Like most consumer-based businesses, publishing pivots on the demographic with the largest spending power. These days, that honor falls to the tweens. Numerous industries, from fashion to entertainment to skin care, are all scrambling to reach this hugely influential group.
So what’s a “tween”?
At its core, the tween age group is those kids who fall between early childhood and adolescence. Back in the 1990′s, we lumped them under the umbrella term “middle grade”. And while the tween reader may be anywhere between eight and fourteen years old (the average age being 10-14), tween is more of a mindset than an age. Whereas a true middle grader is happy with traditional story fare for ages 8-12, tween readers are more sophisticated. They’re inching toward young adulthood, and want to get glimpses of the teen issues they’ll soon be facing. But tweens prefer to digest those issues from a distance. At their core, they’re still kids. Tweens are being pulled in two directions simultaneously. On the one hand, they want to dabble in their own independence and exploration of who they are, and on the other they live in a post-9/11 world where many of them are more protected than in the past, with less time away from direct adult supervision. So tweens want books that give them the thrill of self-reliance and autonomy, but still bring them safely home at night. And most publishers prefer to keep it tame when brushing up against young adult themes. For example, instead of dealing with sexual issues, tween characters might buy their first bra, get their first period, or experience their first kiss.
Middle grade books have always revolved around the concerns fundamental to that age group’s very existence—home, family, friends, school, peer group. Tween books stay true to these ideas but move them into a slightly more worldly arena. In The Steps, Rachel Cohn takes a standard middle grade dilemma—a 12-year-old whose parents have split up and formed new families—and places the NYC-bred Annabel in Sydney, Australia, for a first visit with her step-siblings. Annabel begins her vacation determined to bring her father back to America, but after she sees how happy her dad is with his new wife (happier than he ever was with Annabel’s mother), she develops a new mindset: I hadn’t liked the idea of having so many families, but the Steps were not my choice. What was my choice was whether or not I would make the best of my new family situations. Annabel learns that she has more control than she thought over her own happiness, pushing her toward young-adult maturity.

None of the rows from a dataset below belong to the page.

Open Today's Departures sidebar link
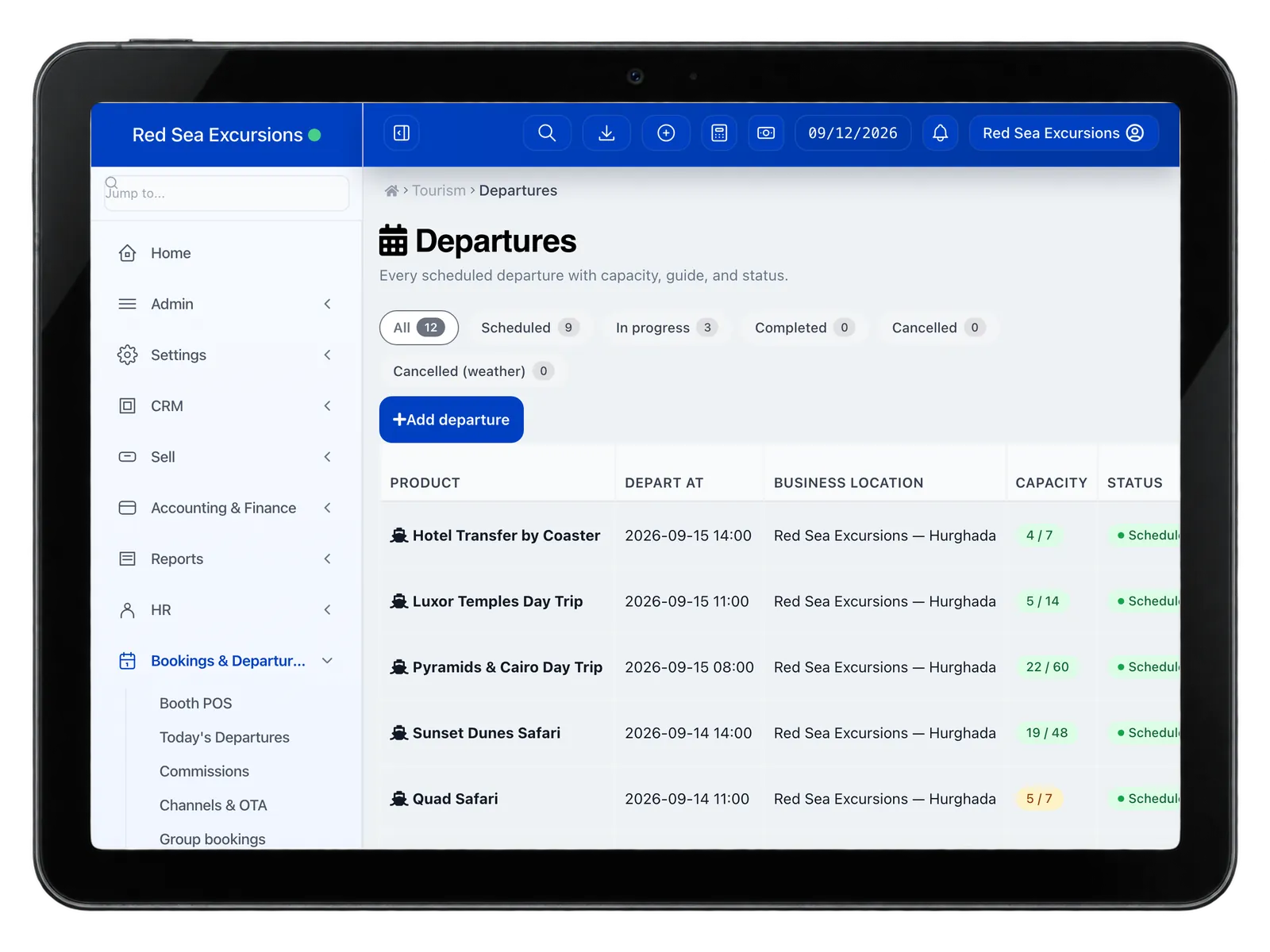The height and width of the screenshot is (952, 1270). point(225,737)
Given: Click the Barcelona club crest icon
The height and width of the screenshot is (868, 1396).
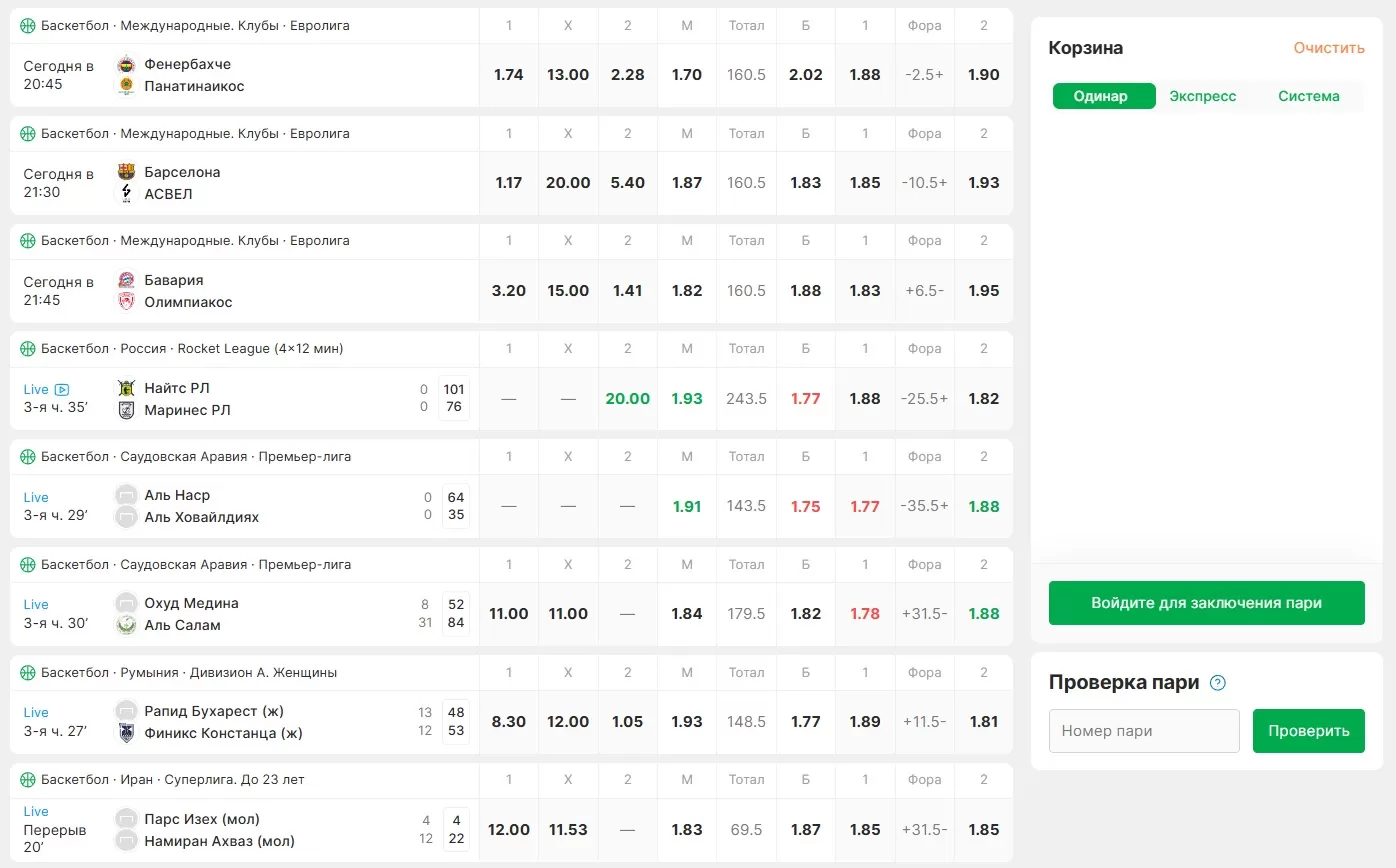Looking at the screenshot, I should tap(126, 172).
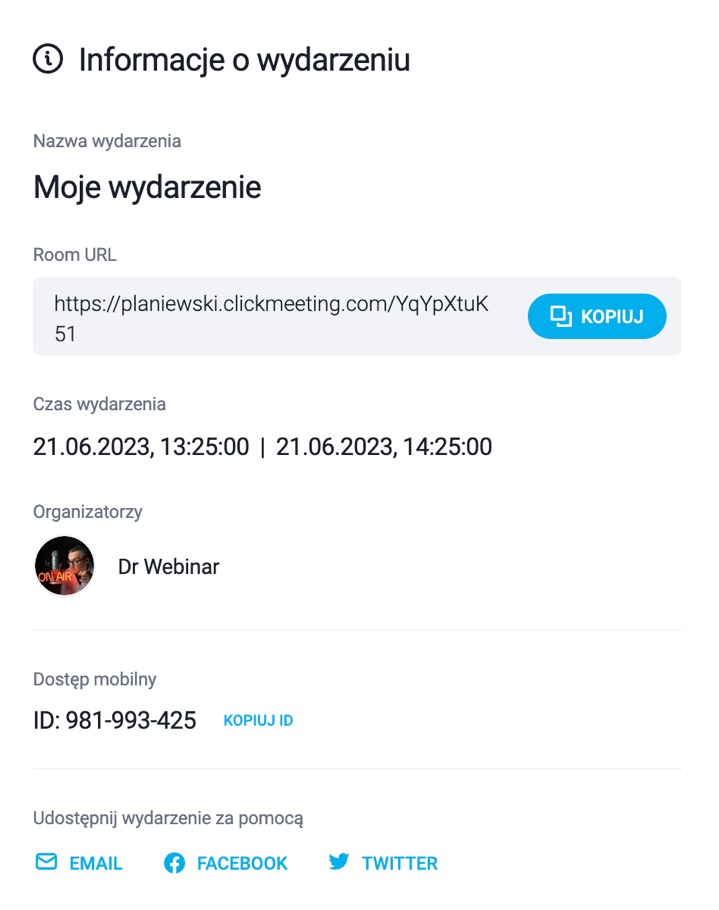Copy the mobile access ID via KOPIUJ ID
This screenshot has width=719, height=910.
point(258,720)
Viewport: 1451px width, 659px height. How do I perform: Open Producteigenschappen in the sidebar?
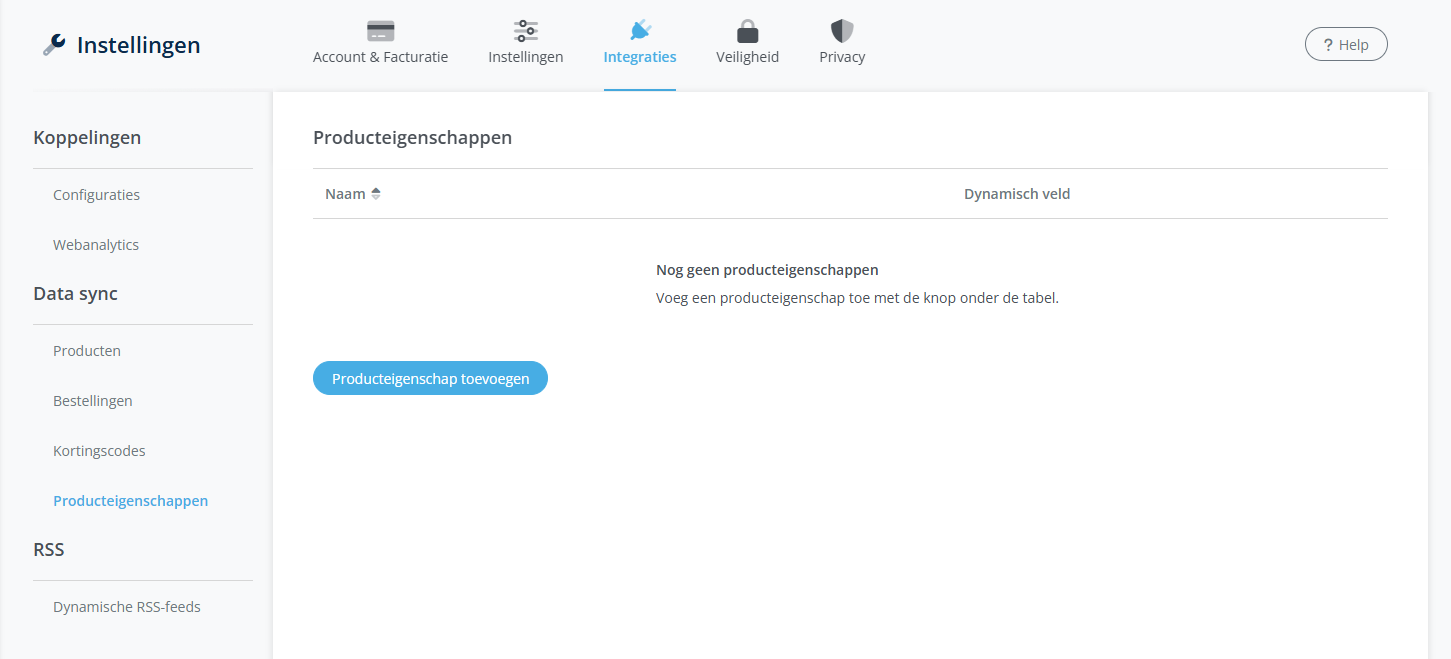tap(130, 500)
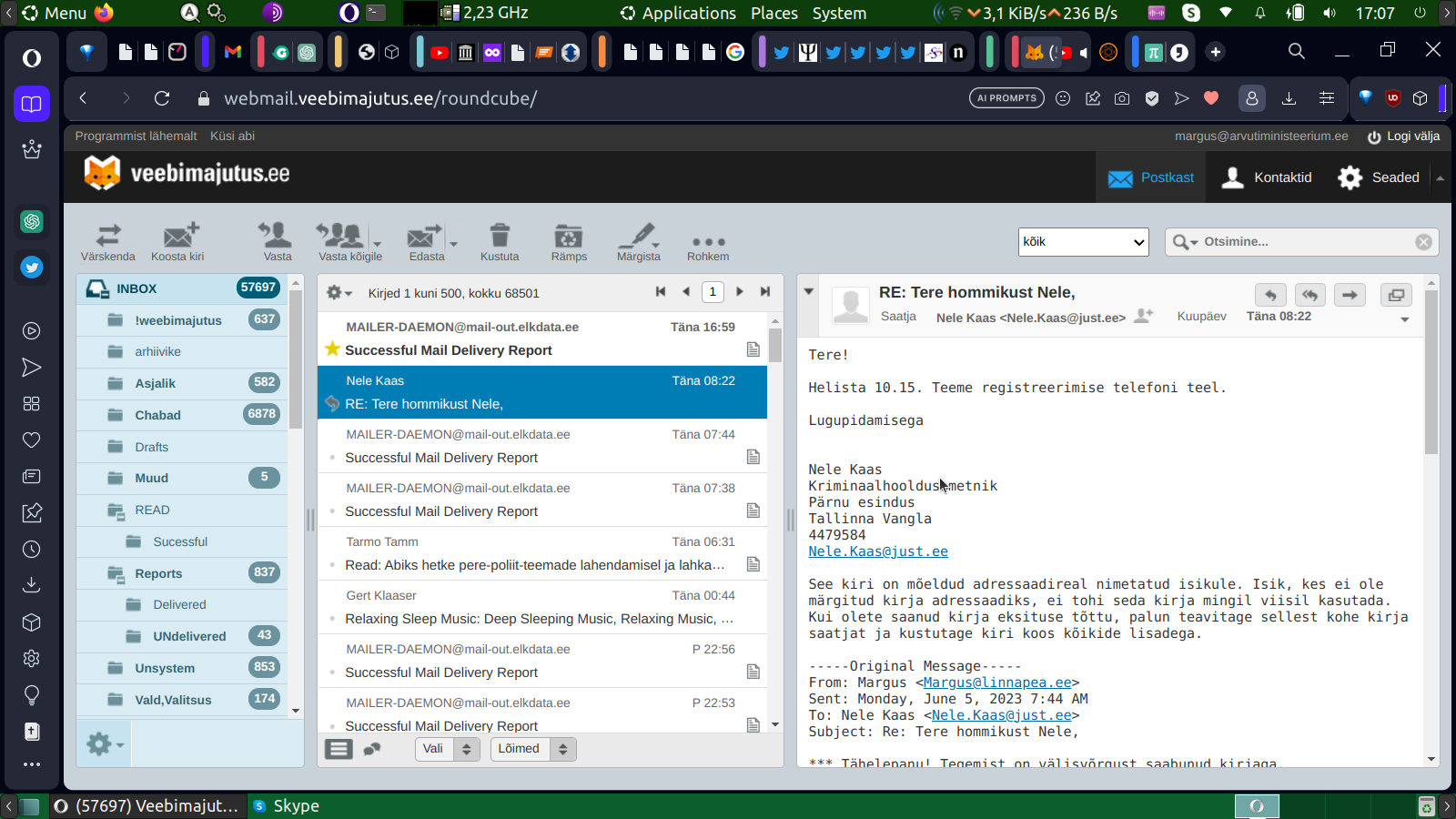Screen dimensions: 1456x819
Task: Compose new message with Koosta kiri
Action: (x=178, y=236)
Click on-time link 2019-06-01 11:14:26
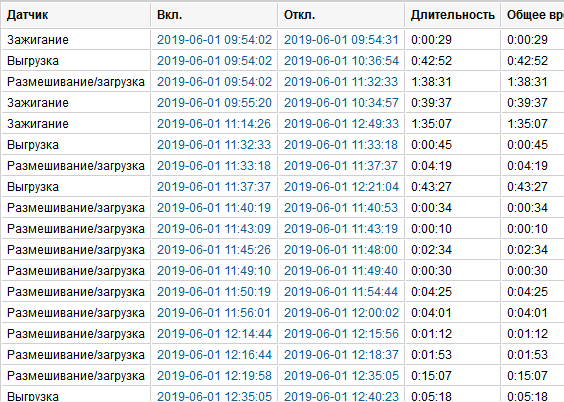The width and height of the screenshot is (564, 402). [214, 124]
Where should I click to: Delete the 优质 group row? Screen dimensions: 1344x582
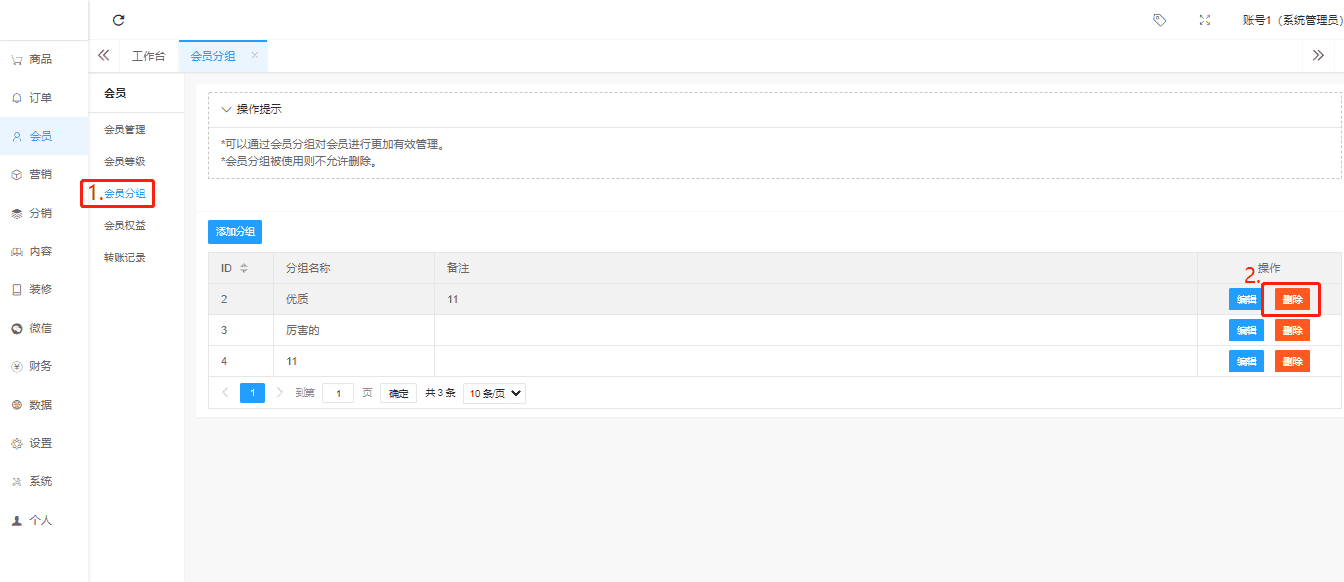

Simply writing authentic portrayals of the middle school experience can win the hearts of tween readers. Lauren Myracle earned kudos her tween titles Eleven, Twelve, and Thirteen, which follow protagonist Winnie Perry through three years of physical, emotional, and social development. The books are light, hip, and friendly, and give adolescent girls a roadmap to navigating their own tween years. Other tween titles that highlight girls’ issues include Me, In Between by Lauren Baratz-Logsted (12-year-old Lacey is a year younger than her eighth-grade classmates, yet more physically developed. She’s torn between trying to appear both older and younger than she really is.); and The Truth About My Bat Mitzvah by Nora Raleigh Baskin, where protagonist Caroline inherits a Star of David necklace from her grandmother and begins to wonder about her mixed religious heritage.
Even classic “boy” topics like sports are given the tween treatment in Mike Lupica’s Heat (12-year-old Michael lives in the shadow of Yankee stadium but is too poor to attend a game. He dreams of leading his team in the Little League World Series, but is benched until he can prove his age with a birth certificate, which was left behind when his family fled Cuba.) James Howe takes on bullying with a group of seventh grade outcasts who decide they’re no longer going to tolerate namecalling in The Misfits, and Louis Sachar appealed to both genders with Holes, which deftly braids mystery, tall tale, folklore and contemporary issues with the middle grade themes of friendship and the teen realization that society’s underdogs should not be ignored.